RECORDS PROVIDED START

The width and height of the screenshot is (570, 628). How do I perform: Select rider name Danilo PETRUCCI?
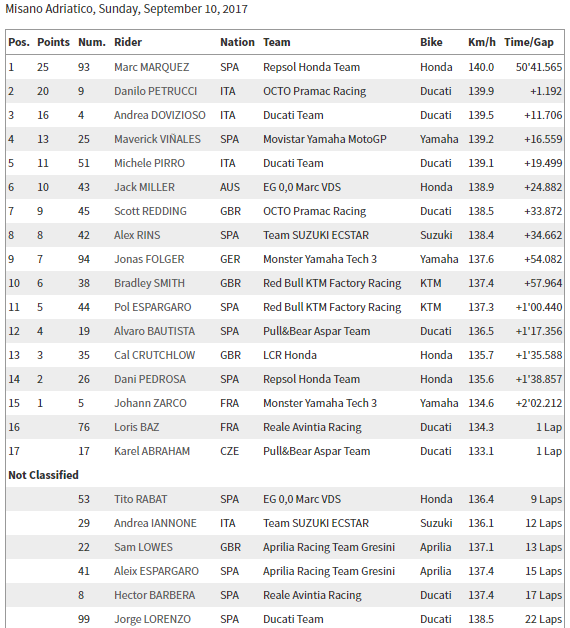click(x=155, y=91)
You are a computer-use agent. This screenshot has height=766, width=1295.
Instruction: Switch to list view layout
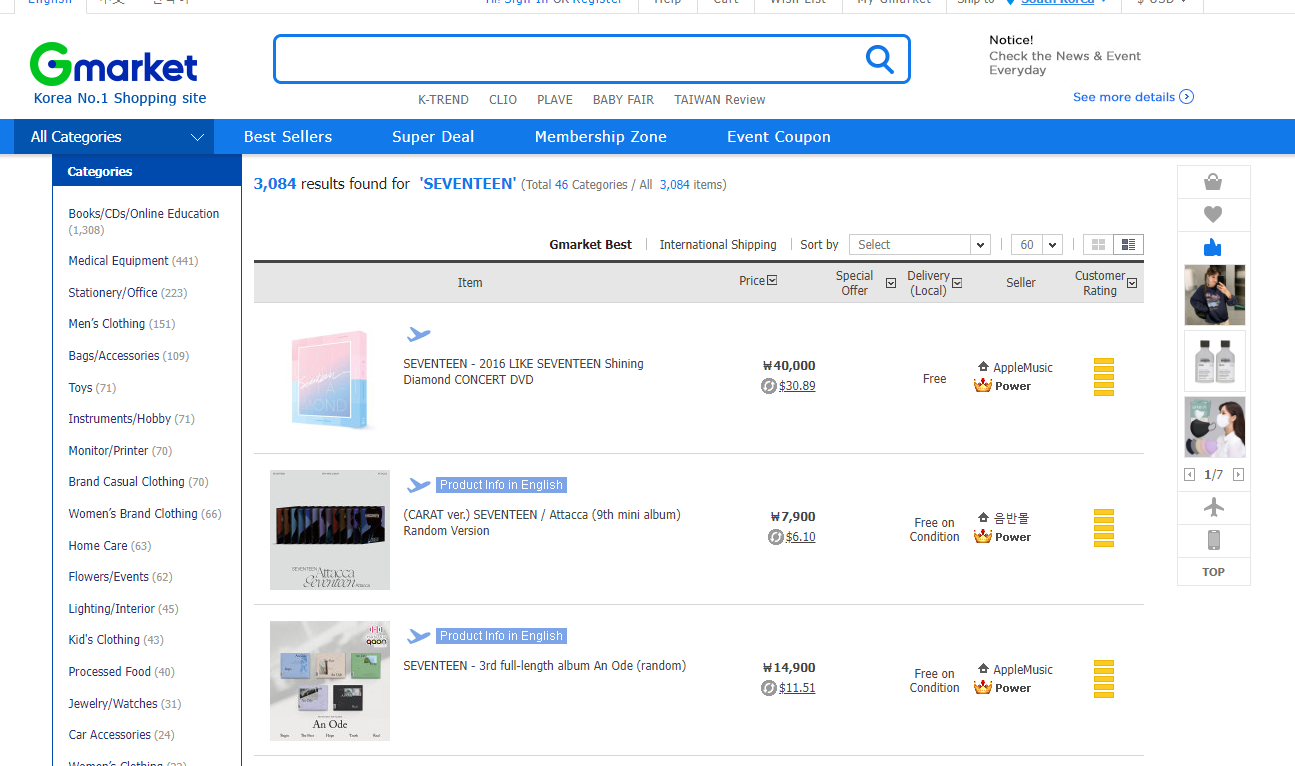1128,245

RECORDS PROVIDED END

=== WHAT TO DO ===
Copy out every line of the data above, taking care to leave the pictures out.

=== RESPONSE TO THE TASK ===
The width and height of the screenshot is (570, 628). How do I perform: Select rider name Danilo PETRUCCI?
click(x=155, y=91)
You are a computer-use agent. This screenshot has height=766, width=1295.
Instruction: Switch to list view layout
1128,245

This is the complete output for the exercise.